Thriller-master David Koepp’s script wields COVID as thoughtful context rather than a topical cudgel. In concert with Larry Blake’s invasive and aggressive sound design and Soderbergh’s angularly amped visuals, the screenplay ratchets up the apprehension that can attend even the most minor movement outside our protective bubble. A persistent loosening and tightening of lockdown mentality cruelly teases a closeness, however minimal, to pre-pandemic living, and even a briefly forgotten safety measure can cripple our progress altogether.

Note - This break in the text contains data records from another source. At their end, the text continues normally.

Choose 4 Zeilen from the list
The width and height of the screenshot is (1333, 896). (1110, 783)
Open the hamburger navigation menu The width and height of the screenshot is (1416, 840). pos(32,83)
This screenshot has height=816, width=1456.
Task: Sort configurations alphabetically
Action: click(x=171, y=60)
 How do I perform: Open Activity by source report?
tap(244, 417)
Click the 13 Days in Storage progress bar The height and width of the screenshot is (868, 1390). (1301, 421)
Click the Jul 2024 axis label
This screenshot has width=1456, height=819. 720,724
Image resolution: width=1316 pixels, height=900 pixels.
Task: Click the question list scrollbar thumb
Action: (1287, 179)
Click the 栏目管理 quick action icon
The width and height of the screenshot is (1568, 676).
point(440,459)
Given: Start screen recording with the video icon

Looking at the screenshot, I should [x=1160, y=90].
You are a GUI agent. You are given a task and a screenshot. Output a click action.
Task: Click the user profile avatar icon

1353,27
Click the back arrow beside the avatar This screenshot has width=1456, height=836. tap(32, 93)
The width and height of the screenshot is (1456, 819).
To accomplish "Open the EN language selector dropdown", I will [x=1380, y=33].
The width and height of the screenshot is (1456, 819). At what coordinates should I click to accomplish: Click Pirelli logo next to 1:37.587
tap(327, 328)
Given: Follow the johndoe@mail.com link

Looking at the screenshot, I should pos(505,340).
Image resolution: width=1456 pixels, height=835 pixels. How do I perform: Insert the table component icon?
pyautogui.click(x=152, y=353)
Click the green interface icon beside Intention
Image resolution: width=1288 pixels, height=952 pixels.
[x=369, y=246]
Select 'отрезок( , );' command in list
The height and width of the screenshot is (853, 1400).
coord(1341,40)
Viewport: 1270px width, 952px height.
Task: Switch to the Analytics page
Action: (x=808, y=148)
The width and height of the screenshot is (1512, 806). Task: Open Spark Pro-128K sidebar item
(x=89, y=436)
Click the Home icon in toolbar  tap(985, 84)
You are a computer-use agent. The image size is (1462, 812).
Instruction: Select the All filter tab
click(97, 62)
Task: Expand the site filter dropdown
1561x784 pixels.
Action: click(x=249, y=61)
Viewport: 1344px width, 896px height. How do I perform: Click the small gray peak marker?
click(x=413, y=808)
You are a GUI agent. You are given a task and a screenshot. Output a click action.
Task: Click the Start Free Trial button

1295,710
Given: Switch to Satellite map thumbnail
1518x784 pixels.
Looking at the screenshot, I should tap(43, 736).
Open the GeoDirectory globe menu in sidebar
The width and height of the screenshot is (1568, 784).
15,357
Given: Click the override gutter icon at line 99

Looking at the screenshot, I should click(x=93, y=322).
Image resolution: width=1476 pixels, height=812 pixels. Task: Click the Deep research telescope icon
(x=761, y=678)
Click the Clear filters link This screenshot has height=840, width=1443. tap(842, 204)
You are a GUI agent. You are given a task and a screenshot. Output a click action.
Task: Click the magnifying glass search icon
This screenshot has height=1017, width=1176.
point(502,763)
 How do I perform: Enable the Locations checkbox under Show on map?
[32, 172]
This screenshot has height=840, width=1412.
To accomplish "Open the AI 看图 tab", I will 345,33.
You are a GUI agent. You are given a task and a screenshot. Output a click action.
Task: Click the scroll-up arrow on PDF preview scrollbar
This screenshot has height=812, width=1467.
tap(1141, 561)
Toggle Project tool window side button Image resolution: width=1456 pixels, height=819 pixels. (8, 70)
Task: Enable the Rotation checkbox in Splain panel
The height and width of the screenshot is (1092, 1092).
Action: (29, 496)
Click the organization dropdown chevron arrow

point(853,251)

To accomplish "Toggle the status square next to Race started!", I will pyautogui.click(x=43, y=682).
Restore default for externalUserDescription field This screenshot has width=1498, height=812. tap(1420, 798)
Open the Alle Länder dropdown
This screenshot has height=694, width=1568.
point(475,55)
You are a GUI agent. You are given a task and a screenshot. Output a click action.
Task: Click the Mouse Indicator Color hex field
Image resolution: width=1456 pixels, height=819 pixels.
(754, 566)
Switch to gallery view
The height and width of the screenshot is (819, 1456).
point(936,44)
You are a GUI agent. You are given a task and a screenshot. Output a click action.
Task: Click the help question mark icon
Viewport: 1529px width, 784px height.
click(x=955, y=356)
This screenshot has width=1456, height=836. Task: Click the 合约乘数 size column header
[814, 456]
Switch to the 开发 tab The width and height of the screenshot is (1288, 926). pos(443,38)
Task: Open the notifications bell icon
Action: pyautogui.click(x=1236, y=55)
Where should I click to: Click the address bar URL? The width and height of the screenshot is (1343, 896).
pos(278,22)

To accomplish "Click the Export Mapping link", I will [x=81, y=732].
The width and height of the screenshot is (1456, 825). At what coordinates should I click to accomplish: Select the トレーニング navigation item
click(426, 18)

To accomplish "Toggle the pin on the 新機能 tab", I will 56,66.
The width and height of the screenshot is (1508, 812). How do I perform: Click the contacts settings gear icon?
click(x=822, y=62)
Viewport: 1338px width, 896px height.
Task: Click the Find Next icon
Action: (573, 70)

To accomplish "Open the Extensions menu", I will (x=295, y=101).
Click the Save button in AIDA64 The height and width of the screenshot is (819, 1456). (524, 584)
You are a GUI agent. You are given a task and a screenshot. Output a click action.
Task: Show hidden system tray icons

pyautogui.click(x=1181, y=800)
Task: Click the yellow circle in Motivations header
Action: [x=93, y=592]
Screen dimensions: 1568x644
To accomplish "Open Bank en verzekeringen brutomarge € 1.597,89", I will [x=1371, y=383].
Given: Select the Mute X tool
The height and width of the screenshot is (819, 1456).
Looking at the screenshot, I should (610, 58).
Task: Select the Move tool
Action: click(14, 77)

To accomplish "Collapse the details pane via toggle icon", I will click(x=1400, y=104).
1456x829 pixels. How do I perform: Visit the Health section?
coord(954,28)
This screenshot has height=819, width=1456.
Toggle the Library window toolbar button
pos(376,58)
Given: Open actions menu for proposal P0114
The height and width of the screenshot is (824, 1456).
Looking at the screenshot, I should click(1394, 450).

To boot, the casual, harmless voyeurism that may have been temporarily acceptable during a public-health fermata might feel a little creepy as society crawls back toward more conventional isolation. We all wanted to know we were standing in our windows together, staying safe. But like Jeff Jefferies before her, Angela’s extended convalescence has left her perhaps a tad too accustomed to the access. It’s complicating her ability to connect beyond booty calls with Terry (Byron Bowers); nothing says “get out” right after sex like immediately stripping the sheets.

But it doesn’t cloud Angela’s ability to discern the sound of an assaulted woman — which she hears not through a rear window but a desktop application of KIMI streams. (“Trust me. I know bad,” Angela says. “I used to moderate for Facebook.”) Following protocol, Angela sends it up the corporate flagpole. But as middle managers shrug off the audio, Angela continues digging and discovers a web of crimes and cover-ups that will force her outside and into danger.

KIMI shares certain similarities with Soderbergh’s Unsane, from the inciting incident for Angela’s anxieties to the way it investigates evolving technology as an infinite loop of how we retreat further inside devices that empower and erode us. (Everybody is technologically fronting in some way here to keep up appearances, even the baddest of the bad guys.) However, KIMI is more of a clean-lined, drum-tight thriller plot, and thankfully not one that finds Koepp as another old man yelling at cloud storage. 

The film evolves beyond “technology bad!” by zeroing in more deeply on Angela’s push-and-pull motivations. The real culprit are disingenuous, silence-breaking platitudes used to describe Angela’s survival, and that her pursuit of self-care can be turned on her as a weapon to counter claims that something is wrong. KIMI’s third act evolves into an effective spin on 2020’s The Assistant with an action edge: Can Angela exact a justice she never experienced for a woman she’ll never meet? Plus, the Seattle setting paired with Soderbergh’s triple-duty cinematography and editing come to evoke The Parallax View in a world of parallax scrolling. Cliff Martinez’s score tips the cap to Bernard Herrmann as the soundtrack finds room for Beasties and Billies. Meanwhile, Kravitz deploys a stealthy physicality that finds her shrinking, stooping, scampering, skulking, seducing and seizing the upper hand across a fleet-footed 89-minute running time.

Unlike Unsane, KIMI ends on a decisive conclusion for its heroine, complementing its ticking-clock economy and efficiency but also conjuring a social empathy akin to Koepp’s more comedic and criminally underseen 2008 film Ghost Town. Again, KIMI isn’t about COVID. But it’s cognizant of a world where each day brings more to hear and less worth listening to, the little habits a pandemic has wrought for good or for ill, and the heft of human helpfulness held up by the best of us.